Let me count the reasons why. The majority’s application of strict scrutiny amounts to a dilution of that indispensable standard. It relies on an unexamined, shallow conception of diversity and of what is required to produce its benefits. In the name of that diversity, it relies on the very stereotypes it opposes, stereotypes that it ironically believes preferences will discredit and dispel. Its constitutional test compels a conclusion that is precisely the opposite of the one it reaches. It hopes that preferences will be temporary, yet its own logic would perpetuate them. In another of the case’s striking ironies, the decision will promote uniformity, not diversity, in the design of future affirmative action programs. Finally, its decision, far from bringing closure to the bitter, three-decade debate over preferences, will in fact inflame and enlarge it.

In what follows, I critique the Grutter majority’s reasoning in upholding the preferences’ constitutionality. I believe that there is a stronger argument for their constitutionality, at least as applied to preferences for blacks. This argument is based on statutory preferences for blacks that were enacted by the same Reconstruction congress that adopted the Fourteenth Amendment. The Grutter majority does not even mention this argument, perhaps because Michigan’s plan favors Native-Americans and Hispanics, not just blacks. In any event, my view is that the moral and policy objections to preferences are more compelling than the constitutional ones. Although I do not pursue these moral and policy objections here, I analyze them in detail in my just-published book, Diversity in America (Harvard/Belknap, 2003).

Strict Scrutiny

Strict scrutiny is supposed to be, well, strict. Its raison d’etre is to be rigorous, skeptical, and demanding enough to challenge the government’s premises, flush out its true motives, and ensure a very tight congruence of evidence, legal categories, and policy justifications. Strict scrutiny is employed, of course, when there are especially good reasons to think that, as with racial classifications, the government may be playing with fire around highly combustible materials.

Many academic advocates of preferences, of course, argue that the strict scrutiny standard formulated by the Court in Croson and Adarand (per Justice O’Connor, no less) was too strict, even Procrustean, and that a “benign” preference adopted by self-abnegating majorities should be judged less rigorously. Whatever the merits of this argument – note that in fact no majority has, or is likely to, adopt preferences, so its benignity is decidedly in the eye of the beholder – the Grutter majority does not accept it. Nor does it even come close to applying the traditional standard. There may well be a middle ground of strictness, but the majority does not occupy it. Grutter’s remarkable latitudinarianism, as we shall see, pervades every aspect of its analysis. As the Chief Justice correctly notes, the majority’s review of Michigan’s preference system is “perfunctory” and “unprecedented in its deference.” It remains a mystery why universities sponsoring preferences are more entitled to such deference than, say, the private employers or municipal procurement agencies whose plans have been struck down in the past under strict scrutiny. In adopting and structuring such plans, universities, no less than employers and agencies, respond to a variety of political, ideological, competitive, social, legal, and institutional pressures. They all presumably act in good faith, whatever that may mean in this context. But the sponsors’ good faith, of course, is supposed to be irrelevant under any form of strict scrutiny.

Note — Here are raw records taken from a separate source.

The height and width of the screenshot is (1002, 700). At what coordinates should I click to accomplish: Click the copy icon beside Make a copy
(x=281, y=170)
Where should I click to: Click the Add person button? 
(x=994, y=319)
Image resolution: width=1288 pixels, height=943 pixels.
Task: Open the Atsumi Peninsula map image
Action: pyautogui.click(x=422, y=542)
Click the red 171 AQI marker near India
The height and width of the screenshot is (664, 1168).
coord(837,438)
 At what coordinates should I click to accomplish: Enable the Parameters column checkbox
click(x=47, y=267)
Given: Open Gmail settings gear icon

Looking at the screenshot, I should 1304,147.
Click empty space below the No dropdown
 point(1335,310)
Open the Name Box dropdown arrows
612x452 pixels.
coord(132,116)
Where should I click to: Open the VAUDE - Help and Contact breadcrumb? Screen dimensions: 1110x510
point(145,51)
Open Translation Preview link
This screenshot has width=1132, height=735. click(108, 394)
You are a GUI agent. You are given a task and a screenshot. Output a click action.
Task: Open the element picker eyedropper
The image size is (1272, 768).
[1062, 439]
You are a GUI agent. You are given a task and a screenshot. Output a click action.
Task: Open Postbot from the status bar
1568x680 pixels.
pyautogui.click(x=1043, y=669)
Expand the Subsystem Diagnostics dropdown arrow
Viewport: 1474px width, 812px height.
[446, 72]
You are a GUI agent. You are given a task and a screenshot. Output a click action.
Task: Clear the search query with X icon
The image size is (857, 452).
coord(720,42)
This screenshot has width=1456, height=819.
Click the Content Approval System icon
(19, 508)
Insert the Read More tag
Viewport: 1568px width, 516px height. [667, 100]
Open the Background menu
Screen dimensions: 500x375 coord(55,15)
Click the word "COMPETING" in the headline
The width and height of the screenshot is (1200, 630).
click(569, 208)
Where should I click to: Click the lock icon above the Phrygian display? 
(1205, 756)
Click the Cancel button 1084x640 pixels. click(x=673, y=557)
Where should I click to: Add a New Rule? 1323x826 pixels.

Justice O’Connor’s strict scrutiny has all the strictness of an indulgent mother who gives her affable son the keys to the family car without questioning him about his drinking. When the father warns that the youth has gotten drunk before and harmed some bystanders, she replies, “Oh, he’s a good boy, and anyway he says he’s only going to the library.” In this spirit, O’Connor accepts the Michigan law school’s assurances that she needn’t worry, while shrugging off the hard questions posed by the dissenters – a kind of good-natured “Oh, don’t mind dad; he’s just being crabby” response.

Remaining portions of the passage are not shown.